Segment Start: Source data
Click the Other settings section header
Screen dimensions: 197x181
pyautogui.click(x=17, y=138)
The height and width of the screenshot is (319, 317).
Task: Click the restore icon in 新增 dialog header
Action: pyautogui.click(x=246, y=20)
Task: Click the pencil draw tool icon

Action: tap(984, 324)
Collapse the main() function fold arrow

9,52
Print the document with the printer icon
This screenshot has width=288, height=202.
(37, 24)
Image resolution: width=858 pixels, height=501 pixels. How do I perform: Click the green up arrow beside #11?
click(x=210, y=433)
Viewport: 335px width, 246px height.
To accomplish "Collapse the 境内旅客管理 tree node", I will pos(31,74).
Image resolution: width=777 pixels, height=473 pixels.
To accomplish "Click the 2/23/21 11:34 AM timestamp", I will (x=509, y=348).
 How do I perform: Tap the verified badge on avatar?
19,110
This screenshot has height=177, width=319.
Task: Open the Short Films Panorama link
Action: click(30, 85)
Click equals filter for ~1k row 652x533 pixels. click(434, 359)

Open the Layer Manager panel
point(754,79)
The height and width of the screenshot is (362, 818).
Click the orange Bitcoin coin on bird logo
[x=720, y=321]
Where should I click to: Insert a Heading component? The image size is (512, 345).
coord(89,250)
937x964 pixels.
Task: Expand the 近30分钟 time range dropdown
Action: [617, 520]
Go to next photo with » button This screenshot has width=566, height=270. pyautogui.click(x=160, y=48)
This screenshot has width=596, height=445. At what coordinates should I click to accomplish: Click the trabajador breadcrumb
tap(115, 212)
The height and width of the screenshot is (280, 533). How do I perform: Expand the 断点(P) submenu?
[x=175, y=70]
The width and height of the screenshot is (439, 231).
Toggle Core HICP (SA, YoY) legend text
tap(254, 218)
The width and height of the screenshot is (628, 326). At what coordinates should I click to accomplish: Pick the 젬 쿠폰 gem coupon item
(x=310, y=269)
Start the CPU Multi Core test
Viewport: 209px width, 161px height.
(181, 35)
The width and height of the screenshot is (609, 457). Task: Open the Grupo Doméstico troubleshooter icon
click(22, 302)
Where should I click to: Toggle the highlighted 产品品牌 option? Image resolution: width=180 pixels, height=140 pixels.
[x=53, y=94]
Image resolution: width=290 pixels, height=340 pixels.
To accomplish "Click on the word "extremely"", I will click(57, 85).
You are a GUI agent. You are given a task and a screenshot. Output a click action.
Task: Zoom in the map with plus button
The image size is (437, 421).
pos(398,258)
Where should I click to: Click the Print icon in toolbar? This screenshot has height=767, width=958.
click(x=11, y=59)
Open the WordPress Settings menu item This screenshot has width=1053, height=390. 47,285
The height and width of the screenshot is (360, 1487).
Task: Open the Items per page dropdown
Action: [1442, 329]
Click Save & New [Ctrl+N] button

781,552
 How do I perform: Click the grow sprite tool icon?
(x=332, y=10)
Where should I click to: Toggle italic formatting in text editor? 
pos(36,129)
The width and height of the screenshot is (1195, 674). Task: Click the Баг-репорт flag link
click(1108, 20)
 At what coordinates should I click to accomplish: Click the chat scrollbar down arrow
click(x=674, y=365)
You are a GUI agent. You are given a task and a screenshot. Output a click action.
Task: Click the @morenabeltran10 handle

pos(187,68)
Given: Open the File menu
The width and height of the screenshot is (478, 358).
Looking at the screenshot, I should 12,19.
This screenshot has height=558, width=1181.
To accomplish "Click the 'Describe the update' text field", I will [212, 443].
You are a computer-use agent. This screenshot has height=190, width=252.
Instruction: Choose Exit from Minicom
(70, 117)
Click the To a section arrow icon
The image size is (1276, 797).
Segment End: Source data
__Task details__
The records above need copying. Do it exactly.

__Task response__
Click the Other settings section header
Screen dimensions: 197x181
pyautogui.click(x=17, y=138)
The height and width of the screenshot is (319, 317).
Task: Click the restore icon in 新增 dialog header
Action: pyautogui.click(x=246, y=20)
Task: Click the pencil draw tool icon

Action: tap(984, 324)
Collapse the main() function fold arrow

9,52
Print the document with the printer icon
This screenshot has width=288, height=202.
(37, 24)
Image resolution: width=858 pixels, height=501 pixels. How do I perform: Click the green up arrow beside #11?
click(x=210, y=433)
Viewport: 335px width, 246px height.
To accomplish "Collapse the 境内旅客管理 tree node", I will pos(31,74).
Image resolution: width=777 pixels, height=473 pixels.
To accomplish "Click the 2/23/21 11:34 AM timestamp", I will (x=509, y=348).
 How do I perform: Tap the verified badge on avatar?
19,110
This screenshot has height=177, width=319.
Task: Open the Short Films Panorama link
Action: click(30, 85)
Click equals filter for ~1k row 652x533 pixels. click(434, 359)

Open the Layer Manager panel
point(754,79)
The height and width of the screenshot is (362, 818).
Click the orange Bitcoin coin on bird logo
[x=720, y=321]
Where should I click to: Insert a Heading component? The image size is (512, 345).
coord(89,250)
937x964 pixels.
Task: Expand the 近30分钟 time range dropdown
Action: [617, 520]
Go to next photo with » button This screenshot has width=566, height=270. pyautogui.click(x=160, y=48)
This screenshot has width=596, height=445. At what coordinates should I click to accomplish: Click the trabajador breadcrumb
tap(115, 212)
The height and width of the screenshot is (280, 533). How do I perform: Expand the 断点(P) submenu?
[x=175, y=70]
The width and height of the screenshot is (439, 231).
Toggle Core HICP (SA, YoY) legend text
tap(254, 218)
The width and height of the screenshot is (628, 326). At what coordinates should I click to accomplish: Pick the 젬 쿠폰 gem coupon item
(x=310, y=269)
Start the CPU Multi Core test
Viewport: 209px width, 161px height.
(181, 35)
The width and height of the screenshot is (609, 457). Task: Open the Grupo Doméstico troubleshooter icon
click(22, 302)
Where should I click to: Toggle the highlighted 产品品牌 option? Image resolution: width=180 pixels, height=140 pixels.
[x=53, y=94]
Image resolution: width=290 pixels, height=340 pixels.
To accomplish "Click on the word "extremely"", I will click(57, 85).
You are a GUI agent. You are given a task and a screenshot. Output a click action.
Task: Zoom in the map with plus button
The image size is (437, 421).
pos(398,258)
Where should I click to: Click the Print icon in toolbar? This screenshot has height=767, width=958.
click(x=11, y=59)
Open the WordPress Settings menu item This screenshot has width=1053, height=390. 47,285
The height and width of the screenshot is (360, 1487).
Task: Open the Items per page dropdown
Action: [1442, 329]
Click Save & New [Ctrl+N] button

781,552
 How do I perform: Click the grow sprite tool icon?
(x=332, y=10)
Where should I click to: Toggle italic formatting in text editor? 
pos(36,129)
The width and height of the screenshot is (1195, 674). Task: Click the Баг-репорт flag link
click(1108, 20)
 At what coordinates should I click to accomplish: Click the chat scrollbar down arrow
click(x=674, y=365)
You are a GUI agent. You are given a task and a screenshot. Output a click action.
Task: Click the @morenabeltran10 handle

pos(187,68)
Given: Open the File menu
The width and height of the screenshot is (478, 358).
Looking at the screenshot, I should 12,19.
This screenshot has height=558, width=1181.
To accomplish "Click the 'Describe the update' text field", I will [212, 443].
You are a computer-use agent. This screenshot has height=190, width=252.
Instruction: Choose Exit from Minicom
(70, 117)
Click the To a section arrow icon
The image size is (1276, 797).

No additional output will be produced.